■ **TEXTO DE ORIGEN**:
* * * * * * *

A las siete en punto de la noche, el cielo que cubre la Catedral María Reina de Barranquilla se pinta con luces verdes y moradas. La prédica del sacerdote se escapa por las puertas de la iglesia. Las mismas por donde, segundos después, sale una joroba hecha hombre. Usa pantalón gris, zapatos rojos, gorra azul y una camisa blanca con un Judas Tadeo estampado. La cara arrugada; cansada. En las manos lleva cada una de sus pertenencias: un saco y un palo hecho bastón. En la espalda carga el peso de su edad. Le extiendo un saludo. Me lo devuelve con amabilidad. Luego de preguntarme hacia dónde voy, nos percatamos que nuestros caminos coinciden. Sonreímos. Ahora transitamos por la misma acera y hacia el mismo destino.

Soy Rafael Oquendo Lopez. Nací en Venezuela en el año 1948, el mismo año de la muerte de Gaitán. Lo que más me interesa es la  la geografía, los boleros, la historia patria y el fútbol. A mis setenta y un años ando con un palo de escoba y un saco donde guardo los materiales que reúno para vender en alguna chatarrería ¡Qué ironía! Estudié Comercio Exterior para terminar comercializando papeles. Aunque no siempre utilicé un saco para trabajar. Hace un par de años tenía una carretilla donde llevaba todas mis pertenencias, pero me la robaron. Me la robaron las mismas personas que me saludan por las mañanas desde otro peldaño de las escaleras. Me gusta llamarle hogar a esas escaleras; las del Centro Comercial Único. En ellas paso la noche con mi espalda pegada al cemento y mi pellejo retorciéndose del frío. A mi me gusta andar solo. Solo y rápido. Toda la vida lo he hecho, aún cuando no tenía un cuerpo deforme, ni el peso de la vida sobre la espalda. 

– Ve, ¿tú sabías que Bolívar y la Pola andaban en cuento? ¡Jum! se encerraban y que a hablar de la de Independencia, pero con los labios muy cerquita. 

Hoy me senté a escuchar dos misas y a esperar que me dieran la limosna. El sacerdote y la gente de la iglesia siempre me dan limosnas. Con eso compro el desayuno del día siguiente. Ahora no compro comida porque voy a una panadería donde me regalan un vaso de avena y un pan de quinientos todos los domingos. A mi me toca caminar solo y desde donde esté para buscar mi vaso de avena y mi pan de quinientos. Si no camino, no como. Y como caminar no me molesta, pues yo lo hago.

* * * * * * *

■ **QUÉ HACER**:
a) Reescribe el fragmento del texto de origen que va desde "A las siete" hasta "el mismo destino.", este incluido, cambiando "bastón" por "cayado".
b) Responde estas preguntas a partir del texto de origen:
(i) ¿En qué año nació Rafael Oquendo Lopez?
(ii) ¿Qué le robaron hace un par de años?
(iii) ¿Qué le regalan en la panadería todos los domingos?

Registros de una fuente de datos
* * * * * * *

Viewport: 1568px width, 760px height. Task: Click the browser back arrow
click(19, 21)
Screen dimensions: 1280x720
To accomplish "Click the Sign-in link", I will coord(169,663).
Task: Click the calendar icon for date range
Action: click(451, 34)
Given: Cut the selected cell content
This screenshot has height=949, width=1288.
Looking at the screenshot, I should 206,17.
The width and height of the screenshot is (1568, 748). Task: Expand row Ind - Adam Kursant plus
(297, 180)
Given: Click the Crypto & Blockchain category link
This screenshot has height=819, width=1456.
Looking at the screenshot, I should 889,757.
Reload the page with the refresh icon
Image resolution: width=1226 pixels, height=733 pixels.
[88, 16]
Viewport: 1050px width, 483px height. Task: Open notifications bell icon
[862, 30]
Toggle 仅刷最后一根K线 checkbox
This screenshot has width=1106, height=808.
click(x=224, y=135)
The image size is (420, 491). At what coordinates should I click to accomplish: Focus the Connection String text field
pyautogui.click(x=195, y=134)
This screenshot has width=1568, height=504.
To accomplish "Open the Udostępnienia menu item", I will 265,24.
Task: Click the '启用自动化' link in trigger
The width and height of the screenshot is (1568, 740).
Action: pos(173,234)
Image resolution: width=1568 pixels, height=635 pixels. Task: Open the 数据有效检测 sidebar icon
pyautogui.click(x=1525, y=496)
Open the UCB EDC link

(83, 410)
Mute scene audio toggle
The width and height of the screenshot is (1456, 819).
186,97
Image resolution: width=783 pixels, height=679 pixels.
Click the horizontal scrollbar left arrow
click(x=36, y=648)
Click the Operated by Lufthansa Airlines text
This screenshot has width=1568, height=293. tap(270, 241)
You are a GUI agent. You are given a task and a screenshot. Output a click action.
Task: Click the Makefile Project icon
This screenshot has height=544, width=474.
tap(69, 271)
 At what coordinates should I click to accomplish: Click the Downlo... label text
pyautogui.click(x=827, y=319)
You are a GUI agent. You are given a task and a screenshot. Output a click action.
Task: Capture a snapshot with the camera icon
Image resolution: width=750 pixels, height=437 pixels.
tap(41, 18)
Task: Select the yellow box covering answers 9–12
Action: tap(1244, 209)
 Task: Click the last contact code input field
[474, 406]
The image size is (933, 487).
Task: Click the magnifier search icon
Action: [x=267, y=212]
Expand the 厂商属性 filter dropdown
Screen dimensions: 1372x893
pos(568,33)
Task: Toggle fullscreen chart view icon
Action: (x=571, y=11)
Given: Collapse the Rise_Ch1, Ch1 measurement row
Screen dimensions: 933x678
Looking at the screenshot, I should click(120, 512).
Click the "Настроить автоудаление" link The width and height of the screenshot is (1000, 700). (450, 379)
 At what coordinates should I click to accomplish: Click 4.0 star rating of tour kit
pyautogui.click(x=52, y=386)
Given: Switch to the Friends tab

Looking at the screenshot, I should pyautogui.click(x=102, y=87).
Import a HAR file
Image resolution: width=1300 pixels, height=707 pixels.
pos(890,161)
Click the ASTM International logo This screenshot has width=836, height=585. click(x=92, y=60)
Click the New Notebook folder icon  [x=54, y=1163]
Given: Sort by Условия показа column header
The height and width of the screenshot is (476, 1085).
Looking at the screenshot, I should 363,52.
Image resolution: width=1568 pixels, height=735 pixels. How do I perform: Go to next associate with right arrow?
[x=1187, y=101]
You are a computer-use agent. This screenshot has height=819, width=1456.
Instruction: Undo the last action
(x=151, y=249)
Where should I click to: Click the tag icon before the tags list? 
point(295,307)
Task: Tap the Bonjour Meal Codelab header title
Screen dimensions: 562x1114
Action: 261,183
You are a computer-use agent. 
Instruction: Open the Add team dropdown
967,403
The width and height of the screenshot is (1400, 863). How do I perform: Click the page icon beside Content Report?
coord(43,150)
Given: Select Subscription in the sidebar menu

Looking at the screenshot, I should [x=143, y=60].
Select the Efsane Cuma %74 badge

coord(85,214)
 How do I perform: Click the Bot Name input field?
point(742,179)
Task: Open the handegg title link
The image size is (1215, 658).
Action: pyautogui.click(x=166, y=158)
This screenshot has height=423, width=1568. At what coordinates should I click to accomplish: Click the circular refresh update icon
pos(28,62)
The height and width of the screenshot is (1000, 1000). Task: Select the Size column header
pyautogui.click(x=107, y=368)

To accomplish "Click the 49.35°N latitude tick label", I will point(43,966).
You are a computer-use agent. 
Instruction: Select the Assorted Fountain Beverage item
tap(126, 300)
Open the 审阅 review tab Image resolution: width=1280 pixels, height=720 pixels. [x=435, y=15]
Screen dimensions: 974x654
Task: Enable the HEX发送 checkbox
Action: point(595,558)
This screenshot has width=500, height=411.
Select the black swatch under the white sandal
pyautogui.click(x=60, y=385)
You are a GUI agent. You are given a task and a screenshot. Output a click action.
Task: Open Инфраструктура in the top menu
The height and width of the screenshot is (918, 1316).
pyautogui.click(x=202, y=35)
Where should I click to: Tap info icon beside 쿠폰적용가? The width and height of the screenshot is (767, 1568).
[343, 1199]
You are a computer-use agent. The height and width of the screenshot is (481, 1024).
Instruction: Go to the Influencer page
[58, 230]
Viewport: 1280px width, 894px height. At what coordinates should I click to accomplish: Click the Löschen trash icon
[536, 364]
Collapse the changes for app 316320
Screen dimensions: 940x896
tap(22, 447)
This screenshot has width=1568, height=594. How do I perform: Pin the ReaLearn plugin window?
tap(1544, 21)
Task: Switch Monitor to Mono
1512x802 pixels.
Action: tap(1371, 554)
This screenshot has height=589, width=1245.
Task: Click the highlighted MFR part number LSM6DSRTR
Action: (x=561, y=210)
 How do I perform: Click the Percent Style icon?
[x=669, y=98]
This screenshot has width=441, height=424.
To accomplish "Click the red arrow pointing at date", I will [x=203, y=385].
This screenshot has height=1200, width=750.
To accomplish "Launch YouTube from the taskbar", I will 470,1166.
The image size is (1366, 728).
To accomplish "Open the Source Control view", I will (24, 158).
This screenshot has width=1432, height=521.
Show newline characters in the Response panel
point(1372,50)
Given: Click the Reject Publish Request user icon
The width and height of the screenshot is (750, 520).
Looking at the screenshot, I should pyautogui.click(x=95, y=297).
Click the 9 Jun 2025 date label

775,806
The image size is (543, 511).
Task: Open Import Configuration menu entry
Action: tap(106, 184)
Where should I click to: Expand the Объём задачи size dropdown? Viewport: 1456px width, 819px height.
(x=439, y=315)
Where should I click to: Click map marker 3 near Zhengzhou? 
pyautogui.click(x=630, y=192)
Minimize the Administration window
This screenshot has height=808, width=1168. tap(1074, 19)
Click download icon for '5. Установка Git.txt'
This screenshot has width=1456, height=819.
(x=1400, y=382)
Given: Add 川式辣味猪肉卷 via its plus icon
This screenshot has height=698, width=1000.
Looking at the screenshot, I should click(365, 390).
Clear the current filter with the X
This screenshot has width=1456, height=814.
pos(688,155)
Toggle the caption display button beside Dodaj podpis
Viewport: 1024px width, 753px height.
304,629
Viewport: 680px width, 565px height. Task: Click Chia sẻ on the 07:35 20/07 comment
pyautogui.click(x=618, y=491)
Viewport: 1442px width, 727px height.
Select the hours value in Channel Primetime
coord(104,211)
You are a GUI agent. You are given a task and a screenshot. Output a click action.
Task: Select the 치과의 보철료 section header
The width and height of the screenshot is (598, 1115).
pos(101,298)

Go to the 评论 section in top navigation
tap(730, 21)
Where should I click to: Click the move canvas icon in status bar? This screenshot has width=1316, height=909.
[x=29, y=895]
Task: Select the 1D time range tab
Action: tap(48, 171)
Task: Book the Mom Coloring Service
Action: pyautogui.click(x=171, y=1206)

* * * * * * *

■ **RESULTADOS POR TAREA**:
a)
A las siete en punto de la noche, el cielo que cubre la Catedral María Reina de Barranquilla se pinta con luces verdes y moradas. La prédica del sacerdote se escapa por las puertas de la iglesia. Las mismas por donde, segundos después, sale una joroba hecha hombre. Usa pantalón gris, zapatos rojos, gorra azul y una camisa blanca con un Judas Tadeo estampado. La cara arrugada; cansada. En las manos lleva cada una de sus pertenencias: un saco y un palo hecho cayado. En la espalda carga el peso de su edad. Le extiendo un saludo. Me lo devuelve con amabilidad. Luego de preguntarme hacia dónde voy, nos percatamos que nuestros caminos coinciden. Sonreímos. Ahora transitamos por la misma acera y hacia el mismo destino.

b)
(i) En 1948.
(ii) Una carretilla.
(iii) Un vaso de avena y un pan de quinientos.